A COMPROMISE deal that would legalise gay marriage in Scotland but ban the ceremonies from being held in churches is being considered by the Scottish Government, Scotland on Sunday has learned.
Under the proposal, ministers would pass same-sex marriage legislation with the caveat that the ceremonies must be held in a civil setting.
The same plans are under discussion in England and could be presented to religious opponents of gay marriage in Scotland as a guarantee that they would not be forced to conduct same-sex weddings.
The move would offer assurance to religious groups opposed to gay marriage that fear a legal challenge from equality campaigners if they refused to conduct same-sex ceremonies.
But last night equality campaigners claimed such a compromise could end up “annoying everyone” by failing to give gay couples the same rights as heterosexuals, while still upsetting religious groups opposed to legalising same-sex marriage.
Health secretary Nicola Sturgeon will now sift through more than 50,000 responses.
Aware of the strength of feeling, Sturgeon made it clear when announcing the consultation in September that while the Government “tends towards the view” that same sex marriage should be introduced, it would listen to opinions and not compel religious groups to take part.
The consultation asked interested parties whether gay marriage ceremonies should be conducted in a religious setting, if the church involved agreed.

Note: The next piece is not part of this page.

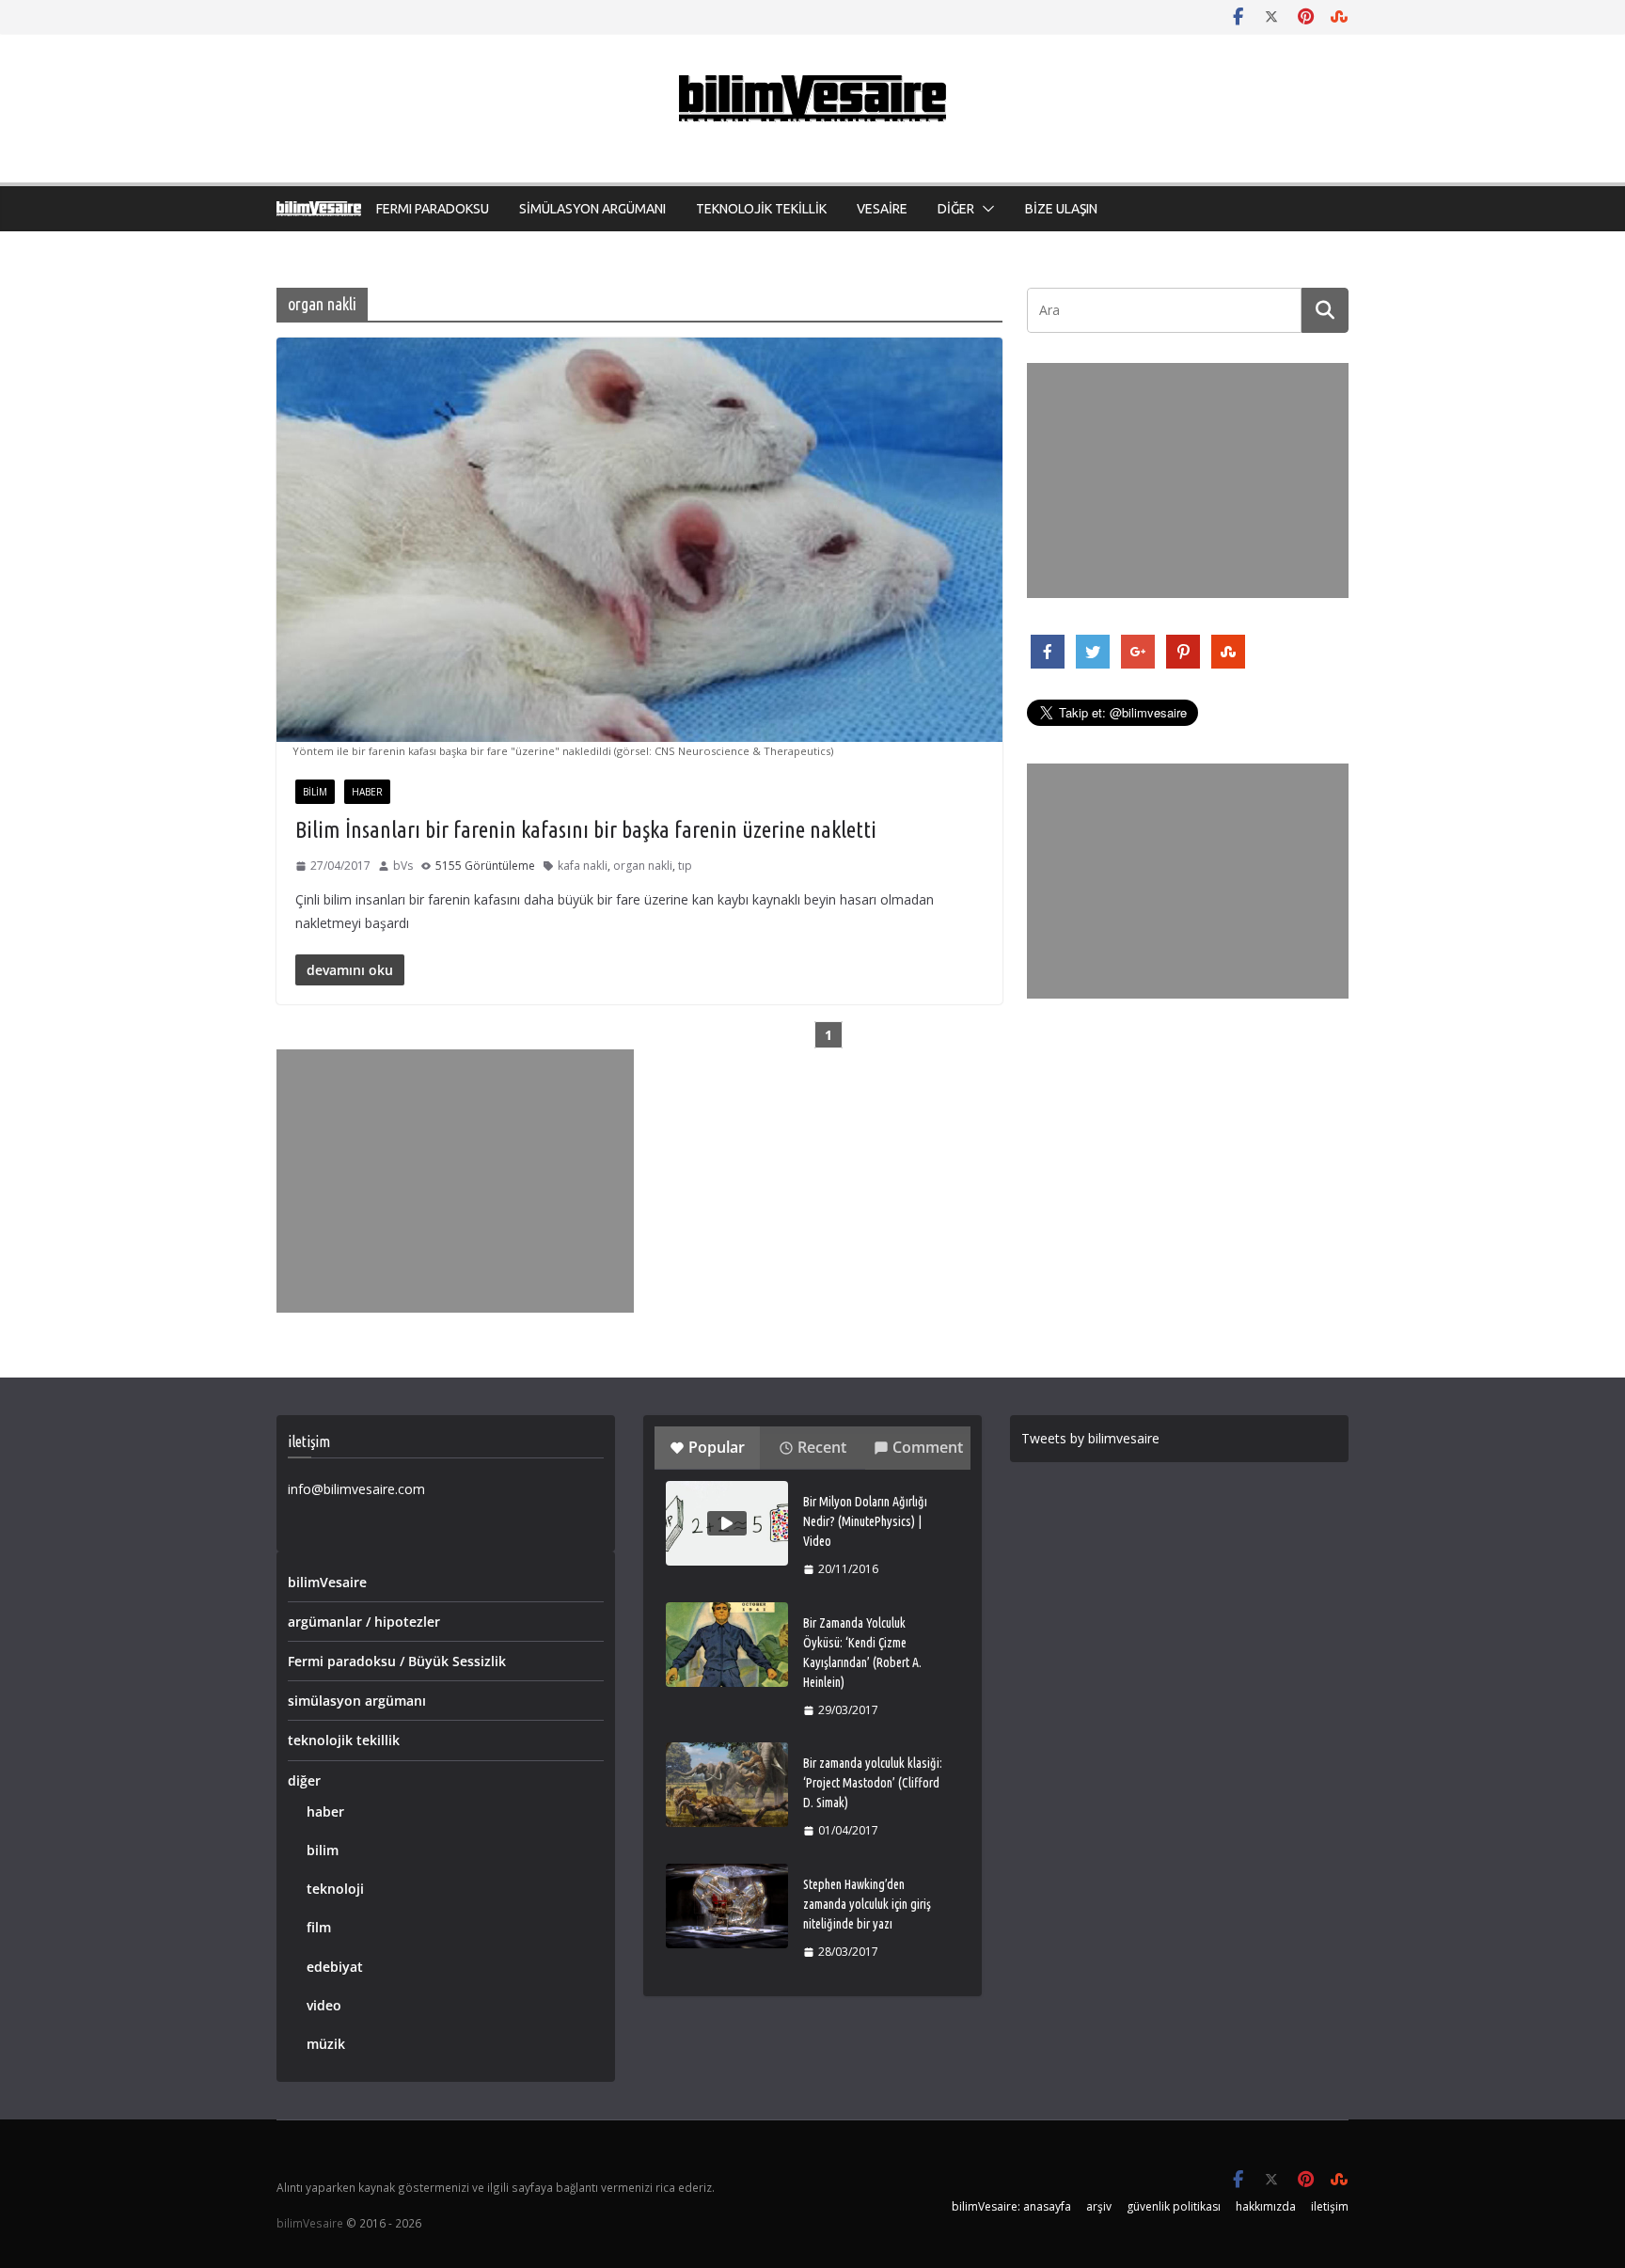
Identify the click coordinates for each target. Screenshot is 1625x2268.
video (324, 2005)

Some churches fear that this could leave them open to legal action for discrimination if the move was approved and they refused to comply.
Scotland on Sunday has learned that the compromise under consideration would rule out religious ceremonies altogether. That would fall in line with proposals in England, where gay marriage is also being debated but only in civil ceremonies.
Bodies opposed to the proposals include the Church of Scotland, the Scottish Episcopal Church and the Catholic Church in Scotland. However, several other smaller religious groups and the Humanist Association, say they want to carry out the ceremonies and have written to the First Minister, Alex Salmond, warning they would “strongly oppose” any attempt to restrict same-sex marriages to purely civil ceremonies, claiming their “freedom of belief is under threat” if the new laws allow civil gay marriages only.
The signatories to the letter include Bishop Richard Holloway, Former Primus of the Scottish Episcopal Church, representatives from the Scottish Unitarian Association, the Quakers and members of the Liberal Jewish community.
The groups agree there should be an “opt-out” for those religious bodies that do not wish to conduct same-sex marriages, but are concerned opponents are trying to “impose their views on all other faith groups and the rest of society”.
However, the organisation Scotland For Marriage, which is fundamentally opposed to any new definition of marriage that includes same-sex relationships, insists the institution is defined as a union between a man and a woman.
The row comes as Cardinal Keith O’Brien, the leader of Scotland’s Catholic Church, declares in the Catholic press this weekend that “no compassionate society” should introduce legislation that promotes same-sex relationships.
“The evidence is clear: same-sex relationships are demonstrably harmful to the medical, emotional and spiritual wellbeing of those involved,” he claims. “These measures were not in the best interests of our society. No compassionate society should ever enact legislation to facilitate or promote such relationships. We have failed those who struggle with same-sex attraction and wider society by our actions.”
But Tom French, policy coordinator for the Equality Network, said last night they would oppose any plan to stop same-sex religious ceremonies, even if civil ceremonies were introduced.
He said: “The whole point here is that we are campaigning for equality. And the whole point about religious freedom is that it protects the rights of smaller religions such as those that do want to carry out same-sex ceremonies. Simply all we want is the same laws for straight couples as there are for same-sex couples for both civil and religious marriage.”
A spokesman for Scotland For Marriage said: “Marriage is between one man and one woman. We draw on a well-researched evidence base which shows that, although death and divorce may prevent it, children do best when raised by their married mother and father.”
A Scottish Government spokesperson said: “We have given an assurance that all opinions will be listened to, no final views have been reached and therefore no decisions have been taken.”